◆ **BRIEF A**
Rewrite the part of the Virgle Osborne article that begins with the words "- House Committee On Economic" and ends after "in the conflict.", substituting "statement" for "letter".
◆ **BRIEF B**
List every legislative committee that the Virgle Osborne article says he serves on.

◆ **GIVEN PASSAGE**
Minority Whip of the Oregon House of Representatives
- Incumbent
- Assumed office November 20, 2024
- Preceded by: Kim Wallan

Member of the Oregon House of Representatives from the 2nd district
- Incumbent
- Assumed office January 9, 2023
- Preceded by: Christine Goodwin

Personal details
- Born: Roseburg, Oregon, U.S.
- Party: Republican
- Spouse: Toni Osborne

= Virgle Osborne =

American politician

Virgle J. Osborne is an American Republican politician currently serving the 2nd district in the Oregon House of Representatives. The district includes Roseburg, Sutherlin, Glide, Myrtle Creek and others. He was elected to this position on November 8, 2022, in the 2022 election against Democratic opponent Rainey S. Lambert and Constitution opponent Edward Remfroe.

==Early life and business career==
Osborne was born in Roseburg, Oregon and raised in Winston, Oregon. After attending Umpqua Community College, he moved to Santa Cruz, California to pursue a career in sales, though he returned to Oregon in 1995. That year, he founded Twin Peaks Off Road, an off-roading vehicle business.

Osborne served in management in the Roseburg Lumber Company, management in a Carquest dealership, holding the position of West Coast Sales Manager with Franklin International Adhesives, and then becoming a senior account manager with FCC Commercial Furniture
He also founded Champagne Creek Ranch, a nonprofit organization.

==Political career==
Osborne served on the Winston Planning Commission. He then served as the Douglas County Planning Commission chairman until he announced his Oregon House of Representatives candidacy in June 2021. In the 2022 election, Osborne won a seat representing the 2nd district, defeating Democratic nominee Kevin Bell with 70 percent of the vote.

===Committees===

He serves on three committees in the legislature:

- House Committee On Economic Development
- House Committee On Business and Labor
- House Committee On Climate, Energy, and Environment

==Political positions==
===Immigration===
Following the Standoff at Eagle Pass, Osborne signed a letter in support of Texas Governor Greg Abbott's decision in the conflict.

◆ **DATA SECTION**
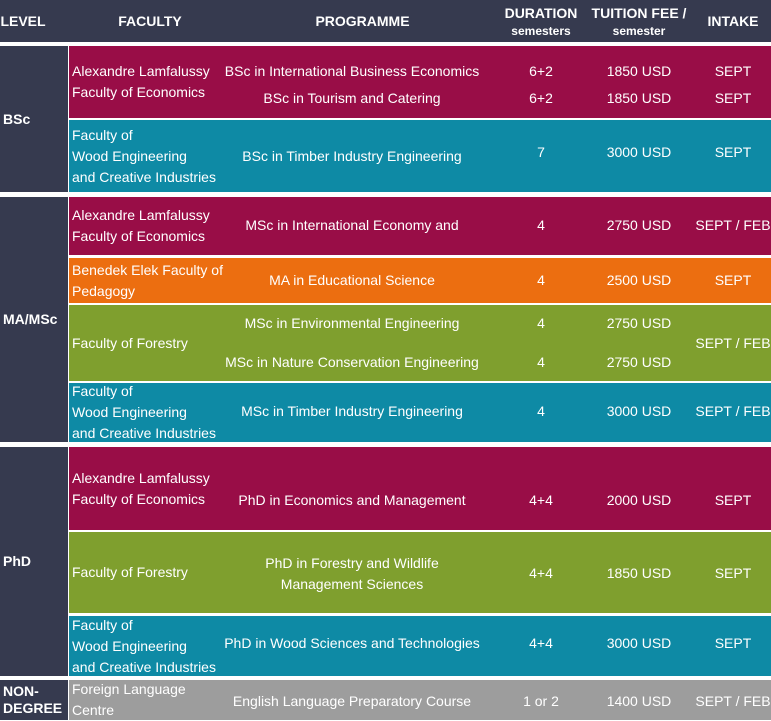 The width and height of the screenshot is (771, 721). What do you see at coordinates (639, 323) in the screenshot?
I see `fee-msc-env: 2750 USD` at bounding box center [639, 323].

◆ **EXERCISE RESULT A**
- House Committee On Economic Development
- House Committee On Business and Labor
- House Committee On Climate, Energy, and Environment

==Political positions==
===Immigration===
Following the Standoff at Eagle Pass, Osborne signed a statement in support of Texas Governor Greg Abbott's decision in the conflict.

◆ **EXERCISE RESULT B**
- House Committee On Economic Development
- House Committee On Business and Labor
- House Committee On Climate, Energy, and Environment